Word for word, set down every line of the entries below from the line with "Task: Open the ball pit photo message" to the line with "Given: Click the US flag language icon", including both, and no other line.

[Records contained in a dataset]
-- Opening Marker --

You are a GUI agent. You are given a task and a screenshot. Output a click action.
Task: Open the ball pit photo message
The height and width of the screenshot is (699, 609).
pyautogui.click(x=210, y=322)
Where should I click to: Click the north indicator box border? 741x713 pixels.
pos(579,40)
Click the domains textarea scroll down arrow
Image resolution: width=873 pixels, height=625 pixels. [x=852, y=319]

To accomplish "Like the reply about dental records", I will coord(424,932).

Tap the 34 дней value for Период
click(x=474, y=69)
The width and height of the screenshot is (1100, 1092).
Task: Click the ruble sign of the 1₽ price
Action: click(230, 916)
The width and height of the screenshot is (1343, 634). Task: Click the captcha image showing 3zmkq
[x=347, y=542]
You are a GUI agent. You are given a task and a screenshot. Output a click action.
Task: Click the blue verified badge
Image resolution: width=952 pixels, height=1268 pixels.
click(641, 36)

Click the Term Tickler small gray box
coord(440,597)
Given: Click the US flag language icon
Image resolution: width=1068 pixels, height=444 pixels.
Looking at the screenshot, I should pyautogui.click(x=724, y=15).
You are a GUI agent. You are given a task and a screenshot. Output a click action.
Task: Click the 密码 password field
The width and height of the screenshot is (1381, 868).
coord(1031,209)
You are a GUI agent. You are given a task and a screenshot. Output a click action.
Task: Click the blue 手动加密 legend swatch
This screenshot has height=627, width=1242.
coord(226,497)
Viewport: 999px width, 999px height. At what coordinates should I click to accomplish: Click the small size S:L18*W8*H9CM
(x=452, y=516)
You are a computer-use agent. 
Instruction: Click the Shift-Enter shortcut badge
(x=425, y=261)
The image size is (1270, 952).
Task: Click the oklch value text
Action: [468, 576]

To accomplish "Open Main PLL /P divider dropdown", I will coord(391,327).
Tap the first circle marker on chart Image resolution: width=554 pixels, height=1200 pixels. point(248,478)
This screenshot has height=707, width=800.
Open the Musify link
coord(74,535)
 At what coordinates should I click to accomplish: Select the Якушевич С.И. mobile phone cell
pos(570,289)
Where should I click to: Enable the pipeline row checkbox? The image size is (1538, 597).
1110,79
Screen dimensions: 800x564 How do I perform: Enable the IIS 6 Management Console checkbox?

-- Closing Marker --

[Response]
Task: Open the ball pit photo message
The height and width of the screenshot is (699, 609).
pyautogui.click(x=210, y=322)
Where should I click to: Click the north indicator box border? 741x713 pixels.
pos(579,40)
Click the domains textarea scroll down arrow
Image resolution: width=873 pixels, height=625 pixels. [x=852, y=319]

To accomplish "Like the reply about dental records", I will coord(424,932).

Tap the 34 дней value for Период
click(x=474, y=69)
The width and height of the screenshot is (1100, 1092).
Task: Click the ruble sign of the 1₽ price
Action: click(230, 916)
The width and height of the screenshot is (1343, 634). Task: Click the captcha image showing 3zmkq
[x=347, y=542]
You are a GUI agent. You are given a task and a screenshot. Output a click action.
Task: Click the blue verified badge
Image resolution: width=952 pixels, height=1268 pixels.
click(641, 36)

Click the Term Tickler small gray box
coord(440,597)
Given: Click the US flag language icon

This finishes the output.